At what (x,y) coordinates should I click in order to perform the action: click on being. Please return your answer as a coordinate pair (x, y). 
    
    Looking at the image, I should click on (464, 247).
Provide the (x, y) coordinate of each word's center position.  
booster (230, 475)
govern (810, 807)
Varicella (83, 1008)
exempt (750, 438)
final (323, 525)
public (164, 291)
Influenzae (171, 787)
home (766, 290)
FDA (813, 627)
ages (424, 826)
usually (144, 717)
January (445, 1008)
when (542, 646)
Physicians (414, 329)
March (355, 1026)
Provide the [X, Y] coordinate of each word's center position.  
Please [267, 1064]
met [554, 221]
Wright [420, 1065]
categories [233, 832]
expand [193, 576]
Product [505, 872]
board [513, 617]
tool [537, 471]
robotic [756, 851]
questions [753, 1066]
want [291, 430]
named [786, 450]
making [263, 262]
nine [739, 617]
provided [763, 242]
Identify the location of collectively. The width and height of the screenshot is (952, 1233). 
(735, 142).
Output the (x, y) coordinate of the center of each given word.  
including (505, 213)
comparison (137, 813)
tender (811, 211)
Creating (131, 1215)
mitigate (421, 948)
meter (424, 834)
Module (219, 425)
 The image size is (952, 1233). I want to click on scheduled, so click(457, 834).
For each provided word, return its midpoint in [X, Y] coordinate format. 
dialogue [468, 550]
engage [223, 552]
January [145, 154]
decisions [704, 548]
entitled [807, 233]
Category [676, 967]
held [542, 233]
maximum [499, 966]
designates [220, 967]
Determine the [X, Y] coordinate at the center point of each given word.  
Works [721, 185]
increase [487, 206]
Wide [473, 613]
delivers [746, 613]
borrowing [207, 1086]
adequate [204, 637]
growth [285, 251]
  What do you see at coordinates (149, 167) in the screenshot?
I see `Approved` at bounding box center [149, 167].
_ _ _
What the exercise asks:
Edit all the data above so that "center position" becomes "midpoint" wherever it occurs, keeping everything else the same.

Exercise response:
At what (x,y) coordinates should I click in order to perform the action: click on being. Please return your answer as a coordinate pair (x, y). 
    
    Looking at the image, I should click on (464, 247).
Provide the (x, y) coordinate of each word's midpoint.  
booster (230, 475)
govern (810, 807)
Varicella (83, 1008)
exempt (750, 438)
final (323, 525)
public (164, 291)
Influenzae (171, 787)
home (766, 290)
FDA (813, 627)
ages (424, 826)
usually (144, 717)
January (445, 1008)
when (542, 646)
Physicians (414, 329)
March (355, 1026)
Provide the [X, Y] coordinate of each word's midpoint.  
Please [267, 1064]
met [554, 221]
Wright [420, 1065]
categories [233, 832]
expand [193, 576]
Product [505, 872]
board [513, 617]
tool [537, 471]
robotic [756, 851]
questions [753, 1066]
want [291, 430]
named [786, 450]
making [263, 262]
nine [739, 617]
provided [763, 242]
Identify the location of collectively. The width and height of the screenshot is (952, 1233). 
(735, 142).
Output the (x, y) coordinate of the center of each given word.  
including (505, 213)
comparison (137, 813)
tender (811, 211)
Creating (131, 1215)
mitigate (421, 948)
meter (424, 834)
Module (219, 425)
 The image size is (952, 1233). I want to click on scheduled, so click(457, 834).
For each provided word, return its midpoint in [X, Y] coordinate format. 
dialogue [468, 550]
engage [223, 552]
January [145, 154]
decisions [704, 548]
entitled [807, 233]
Category [676, 967]
held [542, 233]
maximum [499, 966]
designates [220, 967]
Determine the [X, Y] coordinate at the center point of each given word.  
Works [721, 185]
increase [487, 206]
Wide [473, 613]
delivers [746, 613]
borrowing [207, 1086]
adequate [204, 637]
growth [285, 251]
  What do you see at coordinates (149, 167) in the screenshot?
I see `Approved` at bounding box center [149, 167].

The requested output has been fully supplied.